▶ _TASK OBJECTIVE_
Output the records that follow, keeping every line exactly as it is.

----- ENTRIES PROVIDED -----

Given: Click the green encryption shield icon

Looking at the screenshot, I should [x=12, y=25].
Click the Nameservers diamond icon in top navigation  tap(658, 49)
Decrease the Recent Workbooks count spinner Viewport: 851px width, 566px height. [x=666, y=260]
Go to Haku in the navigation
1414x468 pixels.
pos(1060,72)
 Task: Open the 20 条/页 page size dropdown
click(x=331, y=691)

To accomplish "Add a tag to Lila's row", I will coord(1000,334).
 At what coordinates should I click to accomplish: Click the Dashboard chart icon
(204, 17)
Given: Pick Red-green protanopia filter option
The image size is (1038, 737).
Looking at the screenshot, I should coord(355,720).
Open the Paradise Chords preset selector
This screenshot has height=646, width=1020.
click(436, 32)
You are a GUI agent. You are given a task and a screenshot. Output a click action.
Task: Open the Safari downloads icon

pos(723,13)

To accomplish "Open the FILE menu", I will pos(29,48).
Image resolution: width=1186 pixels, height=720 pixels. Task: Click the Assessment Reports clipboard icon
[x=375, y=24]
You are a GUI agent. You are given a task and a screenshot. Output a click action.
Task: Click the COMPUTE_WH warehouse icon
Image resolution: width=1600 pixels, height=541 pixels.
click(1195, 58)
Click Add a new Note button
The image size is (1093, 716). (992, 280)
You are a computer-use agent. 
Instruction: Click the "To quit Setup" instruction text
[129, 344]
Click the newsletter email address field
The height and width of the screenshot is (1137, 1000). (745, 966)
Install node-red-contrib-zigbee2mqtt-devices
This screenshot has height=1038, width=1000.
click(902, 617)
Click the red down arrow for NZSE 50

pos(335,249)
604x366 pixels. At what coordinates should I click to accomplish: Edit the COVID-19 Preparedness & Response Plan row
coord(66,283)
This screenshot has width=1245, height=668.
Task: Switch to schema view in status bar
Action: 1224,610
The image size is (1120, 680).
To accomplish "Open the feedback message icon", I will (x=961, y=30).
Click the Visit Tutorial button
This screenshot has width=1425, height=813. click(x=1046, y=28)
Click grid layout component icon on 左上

-----

▶ _WRITTEN ANSWER_
Given: Click the green encryption shield icon

Looking at the screenshot, I should [x=12, y=25].
Click the Nameservers diamond icon in top navigation  tap(658, 49)
Decrease the Recent Workbooks count spinner Viewport: 851px width, 566px height. [x=666, y=260]
Go to Haku in the navigation
1414x468 pixels.
pos(1060,72)
 Task: Open the 20 条/页 page size dropdown
click(x=331, y=691)

To accomplish "Add a tag to Lila's row", I will coord(1000,334).
 At what coordinates should I click to accomplish: Click the Dashboard chart icon
(204, 17)
Given: Pick Red-green protanopia filter option
The image size is (1038, 737).
Looking at the screenshot, I should coord(355,720).
Open the Paradise Chords preset selector
This screenshot has height=646, width=1020.
click(436, 32)
You are a GUI agent. You are given a task and a screenshot. Output a click action.
Task: Open the Safari downloads icon

pos(723,13)

To accomplish "Open the FILE menu", I will pos(29,48).
Image resolution: width=1186 pixels, height=720 pixels. Task: Click the Assessment Reports clipboard icon
[x=375, y=24]
You are a GUI agent. You are given a task and a screenshot. Output a click action.
Task: Click the COMPUTE_WH warehouse icon
Image resolution: width=1600 pixels, height=541 pixels.
click(1195, 58)
Click Add a new Note button
The image size is (1093, 716). (992, 280)
You are a computer-use agent. 
Instruction: Click the "To quit Setup" instruction text
[129, 344]
Click the newsletter email address field
The height and width of the screenshot is (1137, 1000). (745, 966)
Install node-red-contrib-zigbee2mqtt-devices
This screenshot has height=1038, width=1000.
click(902, 617)
Click the red down arrow for NZSE 50

pos(335,249)
604x366 pixels. At what coordinates should I click to accomplish: Edit the COVID-19 Preparedness & Response Plan row
coord(66,283)
This screenshot has width=1245, height=668.
Task: Switch to schema view in status bar
Action: 1224,610
The image size is (1120, 680).
To accomplish "Open the feedback message icon", I will (x=961, y=30).
Click the Visit Tutorial button
This screenshot has width=1425, height=813. click(x=1046, y=28)
Click grid layout component icon on 左上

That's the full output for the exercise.